* [Work order]: Below are the entries; give again exactly the lines from the one mentioning "The image size is (1378, 894)." through the one mentioning "The height and width of the screenshot is (1070, 775).", inclusive.

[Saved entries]

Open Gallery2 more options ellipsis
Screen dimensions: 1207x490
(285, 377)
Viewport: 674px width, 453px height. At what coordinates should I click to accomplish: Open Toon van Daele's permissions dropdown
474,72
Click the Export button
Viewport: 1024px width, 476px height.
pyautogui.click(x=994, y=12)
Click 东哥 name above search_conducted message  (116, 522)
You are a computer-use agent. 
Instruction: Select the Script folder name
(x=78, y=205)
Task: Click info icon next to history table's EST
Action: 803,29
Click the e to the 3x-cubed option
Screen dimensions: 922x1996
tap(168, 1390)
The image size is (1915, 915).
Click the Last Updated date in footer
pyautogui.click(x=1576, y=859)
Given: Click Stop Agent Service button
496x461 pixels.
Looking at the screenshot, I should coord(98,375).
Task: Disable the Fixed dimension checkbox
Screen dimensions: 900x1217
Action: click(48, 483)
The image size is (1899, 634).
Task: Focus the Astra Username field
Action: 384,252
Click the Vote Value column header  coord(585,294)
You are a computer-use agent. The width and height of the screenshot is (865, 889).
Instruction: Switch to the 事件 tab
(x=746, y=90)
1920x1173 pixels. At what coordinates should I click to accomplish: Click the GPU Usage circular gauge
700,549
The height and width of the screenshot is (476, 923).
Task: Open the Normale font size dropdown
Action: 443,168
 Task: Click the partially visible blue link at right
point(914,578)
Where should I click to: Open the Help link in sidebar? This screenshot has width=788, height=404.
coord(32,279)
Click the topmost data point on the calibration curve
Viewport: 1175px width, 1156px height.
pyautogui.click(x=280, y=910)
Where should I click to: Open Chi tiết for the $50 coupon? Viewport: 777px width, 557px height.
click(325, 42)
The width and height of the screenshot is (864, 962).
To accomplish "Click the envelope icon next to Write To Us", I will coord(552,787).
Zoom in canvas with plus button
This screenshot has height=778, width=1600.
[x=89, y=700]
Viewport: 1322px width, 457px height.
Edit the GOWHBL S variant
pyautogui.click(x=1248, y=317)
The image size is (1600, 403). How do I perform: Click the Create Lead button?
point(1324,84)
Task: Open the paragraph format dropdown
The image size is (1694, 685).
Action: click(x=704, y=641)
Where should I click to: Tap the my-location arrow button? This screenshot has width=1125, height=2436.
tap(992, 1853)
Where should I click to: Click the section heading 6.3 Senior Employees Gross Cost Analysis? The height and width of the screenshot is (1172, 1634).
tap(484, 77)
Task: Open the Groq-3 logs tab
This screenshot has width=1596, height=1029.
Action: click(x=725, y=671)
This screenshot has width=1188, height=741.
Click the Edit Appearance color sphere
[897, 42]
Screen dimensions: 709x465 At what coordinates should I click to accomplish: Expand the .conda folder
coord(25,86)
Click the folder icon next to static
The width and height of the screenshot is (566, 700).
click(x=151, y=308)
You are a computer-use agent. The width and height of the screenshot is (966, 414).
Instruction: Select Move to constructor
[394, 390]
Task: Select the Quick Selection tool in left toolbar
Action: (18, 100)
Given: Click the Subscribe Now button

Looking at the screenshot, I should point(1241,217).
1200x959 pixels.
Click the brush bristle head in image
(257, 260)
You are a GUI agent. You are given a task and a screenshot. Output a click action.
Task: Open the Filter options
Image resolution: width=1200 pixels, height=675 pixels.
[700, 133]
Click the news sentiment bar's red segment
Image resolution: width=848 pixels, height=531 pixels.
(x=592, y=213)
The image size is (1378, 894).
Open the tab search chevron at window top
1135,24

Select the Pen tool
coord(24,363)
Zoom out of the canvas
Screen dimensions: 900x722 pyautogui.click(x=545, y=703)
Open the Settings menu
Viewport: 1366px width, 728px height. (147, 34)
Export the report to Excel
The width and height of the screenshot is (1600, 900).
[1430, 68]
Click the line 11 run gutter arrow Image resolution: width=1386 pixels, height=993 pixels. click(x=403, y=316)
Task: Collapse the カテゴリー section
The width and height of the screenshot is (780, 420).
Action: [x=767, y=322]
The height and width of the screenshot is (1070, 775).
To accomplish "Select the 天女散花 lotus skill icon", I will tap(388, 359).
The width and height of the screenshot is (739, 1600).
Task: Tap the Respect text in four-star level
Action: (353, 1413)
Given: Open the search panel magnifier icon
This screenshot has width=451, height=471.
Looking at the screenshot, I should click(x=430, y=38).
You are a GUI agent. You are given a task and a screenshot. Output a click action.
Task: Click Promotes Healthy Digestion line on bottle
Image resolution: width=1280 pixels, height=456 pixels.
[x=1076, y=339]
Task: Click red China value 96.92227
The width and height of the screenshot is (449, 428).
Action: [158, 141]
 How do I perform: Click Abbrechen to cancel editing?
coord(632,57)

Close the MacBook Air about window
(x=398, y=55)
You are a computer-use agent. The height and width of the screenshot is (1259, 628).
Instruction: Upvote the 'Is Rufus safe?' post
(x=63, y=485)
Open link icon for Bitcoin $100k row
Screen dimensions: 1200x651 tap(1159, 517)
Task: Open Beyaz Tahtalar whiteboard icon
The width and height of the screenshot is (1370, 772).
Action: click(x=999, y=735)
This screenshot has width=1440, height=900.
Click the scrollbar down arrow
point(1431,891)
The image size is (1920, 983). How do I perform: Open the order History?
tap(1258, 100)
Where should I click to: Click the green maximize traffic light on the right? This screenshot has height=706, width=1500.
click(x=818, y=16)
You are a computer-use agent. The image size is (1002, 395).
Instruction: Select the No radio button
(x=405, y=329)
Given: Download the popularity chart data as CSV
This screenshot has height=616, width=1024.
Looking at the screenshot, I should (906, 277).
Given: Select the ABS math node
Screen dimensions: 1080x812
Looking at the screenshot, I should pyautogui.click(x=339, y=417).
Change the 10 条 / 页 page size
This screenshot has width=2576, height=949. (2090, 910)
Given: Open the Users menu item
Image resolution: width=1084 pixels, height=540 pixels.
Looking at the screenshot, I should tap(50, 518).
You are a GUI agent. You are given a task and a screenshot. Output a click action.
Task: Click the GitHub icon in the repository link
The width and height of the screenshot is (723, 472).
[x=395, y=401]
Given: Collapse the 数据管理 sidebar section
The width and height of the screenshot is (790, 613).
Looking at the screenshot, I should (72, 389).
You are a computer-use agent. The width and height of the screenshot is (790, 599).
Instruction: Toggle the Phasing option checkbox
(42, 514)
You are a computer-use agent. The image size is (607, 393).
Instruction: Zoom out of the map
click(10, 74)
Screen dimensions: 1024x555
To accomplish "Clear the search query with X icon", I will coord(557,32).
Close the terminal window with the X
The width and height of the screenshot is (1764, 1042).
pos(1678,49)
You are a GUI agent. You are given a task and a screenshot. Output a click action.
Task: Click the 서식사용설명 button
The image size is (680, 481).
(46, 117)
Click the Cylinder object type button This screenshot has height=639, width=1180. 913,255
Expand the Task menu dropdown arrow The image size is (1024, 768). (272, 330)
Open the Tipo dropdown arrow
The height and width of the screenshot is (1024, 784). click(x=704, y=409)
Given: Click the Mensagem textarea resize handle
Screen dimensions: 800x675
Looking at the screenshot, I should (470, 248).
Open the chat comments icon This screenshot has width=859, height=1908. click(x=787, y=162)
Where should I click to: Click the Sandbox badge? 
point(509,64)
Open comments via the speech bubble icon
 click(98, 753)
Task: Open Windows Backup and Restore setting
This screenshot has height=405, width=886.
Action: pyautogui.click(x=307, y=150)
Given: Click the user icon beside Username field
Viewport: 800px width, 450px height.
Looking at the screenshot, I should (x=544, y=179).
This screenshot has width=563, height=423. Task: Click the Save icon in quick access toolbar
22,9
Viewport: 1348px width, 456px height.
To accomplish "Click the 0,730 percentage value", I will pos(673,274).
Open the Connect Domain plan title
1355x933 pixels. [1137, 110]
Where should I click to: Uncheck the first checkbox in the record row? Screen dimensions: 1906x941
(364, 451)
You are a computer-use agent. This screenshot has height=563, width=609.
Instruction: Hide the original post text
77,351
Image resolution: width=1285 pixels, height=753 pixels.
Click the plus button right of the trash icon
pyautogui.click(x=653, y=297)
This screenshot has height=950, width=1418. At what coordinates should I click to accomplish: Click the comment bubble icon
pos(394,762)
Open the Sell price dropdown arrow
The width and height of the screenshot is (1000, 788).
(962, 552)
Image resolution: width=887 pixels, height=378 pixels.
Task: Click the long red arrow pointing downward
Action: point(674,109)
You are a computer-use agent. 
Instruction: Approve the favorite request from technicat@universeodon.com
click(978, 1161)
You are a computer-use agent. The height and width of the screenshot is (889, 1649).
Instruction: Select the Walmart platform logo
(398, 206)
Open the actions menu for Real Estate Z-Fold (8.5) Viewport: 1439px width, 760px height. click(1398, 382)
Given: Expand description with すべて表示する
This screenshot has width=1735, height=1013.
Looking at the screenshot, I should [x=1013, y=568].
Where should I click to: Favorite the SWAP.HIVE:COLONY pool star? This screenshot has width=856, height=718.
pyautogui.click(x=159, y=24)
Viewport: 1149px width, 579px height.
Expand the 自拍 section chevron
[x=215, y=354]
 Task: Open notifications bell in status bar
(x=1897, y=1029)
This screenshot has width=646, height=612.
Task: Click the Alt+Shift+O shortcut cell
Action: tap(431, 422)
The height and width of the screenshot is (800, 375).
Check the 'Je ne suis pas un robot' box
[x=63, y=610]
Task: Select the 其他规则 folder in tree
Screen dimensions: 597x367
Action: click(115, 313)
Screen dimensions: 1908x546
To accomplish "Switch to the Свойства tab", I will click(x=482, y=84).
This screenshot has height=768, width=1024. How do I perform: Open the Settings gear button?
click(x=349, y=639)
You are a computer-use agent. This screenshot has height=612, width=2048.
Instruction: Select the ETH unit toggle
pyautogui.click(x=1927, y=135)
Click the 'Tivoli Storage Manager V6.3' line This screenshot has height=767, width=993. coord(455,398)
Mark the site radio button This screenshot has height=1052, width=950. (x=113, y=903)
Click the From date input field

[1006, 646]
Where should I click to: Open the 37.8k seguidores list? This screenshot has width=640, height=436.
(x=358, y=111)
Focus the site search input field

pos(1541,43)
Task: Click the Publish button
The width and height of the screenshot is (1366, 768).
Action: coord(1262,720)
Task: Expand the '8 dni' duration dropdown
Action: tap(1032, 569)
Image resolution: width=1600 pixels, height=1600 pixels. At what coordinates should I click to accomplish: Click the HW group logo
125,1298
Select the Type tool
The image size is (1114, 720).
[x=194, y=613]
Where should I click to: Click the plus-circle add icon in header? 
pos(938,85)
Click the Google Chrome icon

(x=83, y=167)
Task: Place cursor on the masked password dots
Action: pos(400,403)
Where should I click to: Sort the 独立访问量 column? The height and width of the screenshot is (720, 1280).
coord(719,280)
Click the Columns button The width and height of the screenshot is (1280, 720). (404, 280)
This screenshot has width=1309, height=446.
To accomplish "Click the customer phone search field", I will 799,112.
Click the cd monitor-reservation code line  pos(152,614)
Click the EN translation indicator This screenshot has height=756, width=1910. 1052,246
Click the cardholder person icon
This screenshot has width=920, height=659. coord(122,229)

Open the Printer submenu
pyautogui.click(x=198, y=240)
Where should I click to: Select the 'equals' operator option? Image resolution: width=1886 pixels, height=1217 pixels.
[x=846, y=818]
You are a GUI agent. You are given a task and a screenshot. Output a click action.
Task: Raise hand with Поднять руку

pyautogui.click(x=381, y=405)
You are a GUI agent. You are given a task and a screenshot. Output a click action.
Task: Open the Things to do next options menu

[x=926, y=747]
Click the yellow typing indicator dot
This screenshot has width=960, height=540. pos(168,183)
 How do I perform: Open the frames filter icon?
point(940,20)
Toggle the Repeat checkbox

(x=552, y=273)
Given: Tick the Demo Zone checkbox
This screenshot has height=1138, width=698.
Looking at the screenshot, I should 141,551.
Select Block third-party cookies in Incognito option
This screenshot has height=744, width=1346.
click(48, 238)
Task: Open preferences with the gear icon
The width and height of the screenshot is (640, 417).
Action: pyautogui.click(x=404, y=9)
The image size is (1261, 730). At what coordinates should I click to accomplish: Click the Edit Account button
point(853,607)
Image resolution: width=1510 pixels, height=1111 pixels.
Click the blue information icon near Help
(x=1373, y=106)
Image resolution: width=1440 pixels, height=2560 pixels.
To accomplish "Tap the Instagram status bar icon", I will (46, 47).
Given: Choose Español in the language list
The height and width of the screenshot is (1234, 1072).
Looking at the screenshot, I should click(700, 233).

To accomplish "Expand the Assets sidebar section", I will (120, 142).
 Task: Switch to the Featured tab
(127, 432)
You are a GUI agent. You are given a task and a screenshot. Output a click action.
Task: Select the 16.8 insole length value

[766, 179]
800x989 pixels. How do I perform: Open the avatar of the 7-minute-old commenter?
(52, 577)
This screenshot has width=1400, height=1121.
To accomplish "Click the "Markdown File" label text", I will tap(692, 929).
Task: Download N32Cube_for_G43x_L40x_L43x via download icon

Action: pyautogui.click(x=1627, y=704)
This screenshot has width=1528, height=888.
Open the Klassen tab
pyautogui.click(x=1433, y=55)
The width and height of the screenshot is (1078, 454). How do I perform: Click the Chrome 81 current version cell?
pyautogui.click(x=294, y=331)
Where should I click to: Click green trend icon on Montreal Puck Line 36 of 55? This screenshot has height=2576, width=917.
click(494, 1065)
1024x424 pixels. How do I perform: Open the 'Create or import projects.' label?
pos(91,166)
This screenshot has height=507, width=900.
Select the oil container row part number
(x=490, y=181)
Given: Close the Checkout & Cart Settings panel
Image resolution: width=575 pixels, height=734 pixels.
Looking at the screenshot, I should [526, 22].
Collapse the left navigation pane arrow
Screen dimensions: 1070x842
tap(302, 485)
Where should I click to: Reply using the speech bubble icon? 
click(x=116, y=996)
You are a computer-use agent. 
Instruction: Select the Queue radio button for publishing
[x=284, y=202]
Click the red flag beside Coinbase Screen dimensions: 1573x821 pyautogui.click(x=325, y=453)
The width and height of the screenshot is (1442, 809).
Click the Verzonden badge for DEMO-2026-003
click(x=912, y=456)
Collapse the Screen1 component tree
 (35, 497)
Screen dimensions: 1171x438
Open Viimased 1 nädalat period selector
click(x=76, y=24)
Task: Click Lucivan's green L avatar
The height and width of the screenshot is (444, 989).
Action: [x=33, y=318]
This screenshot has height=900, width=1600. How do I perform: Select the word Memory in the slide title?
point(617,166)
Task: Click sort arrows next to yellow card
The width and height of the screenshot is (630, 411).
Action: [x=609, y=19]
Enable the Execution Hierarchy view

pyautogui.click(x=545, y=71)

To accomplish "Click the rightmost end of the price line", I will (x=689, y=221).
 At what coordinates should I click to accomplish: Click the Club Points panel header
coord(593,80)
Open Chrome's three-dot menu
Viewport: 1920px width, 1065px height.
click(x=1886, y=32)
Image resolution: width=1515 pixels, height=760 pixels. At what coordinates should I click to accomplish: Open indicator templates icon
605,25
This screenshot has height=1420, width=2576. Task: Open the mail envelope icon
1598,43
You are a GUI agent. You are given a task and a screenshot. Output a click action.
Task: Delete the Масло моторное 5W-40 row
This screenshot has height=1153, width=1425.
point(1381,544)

* [Response area]:
The image size is (1378, 894).
Open the tab search chevron at window top
1135,24

Select the Pen tool
coord(24,363)
Zoom out of the canvas
Screen dimensions: 900x722 pyautogui.click(x=545, y=703)
Open the Settings menu
Viewport: 1366px width, 728px height. (147, 34)
Export the report to Excel
The width and height of the screenshot is (1600, 900).
[1430, 68]
Click the line 11 run gutter arrow Image resolution: width=1386 pixels, height=993 pixels. click(x=403, y=316)
Task: Collapse the カテゴリー section
The width and height of the screenshot is (780, 420).
Action: [x=767, y=322]
The height and width of the screenshot is (1070, 775).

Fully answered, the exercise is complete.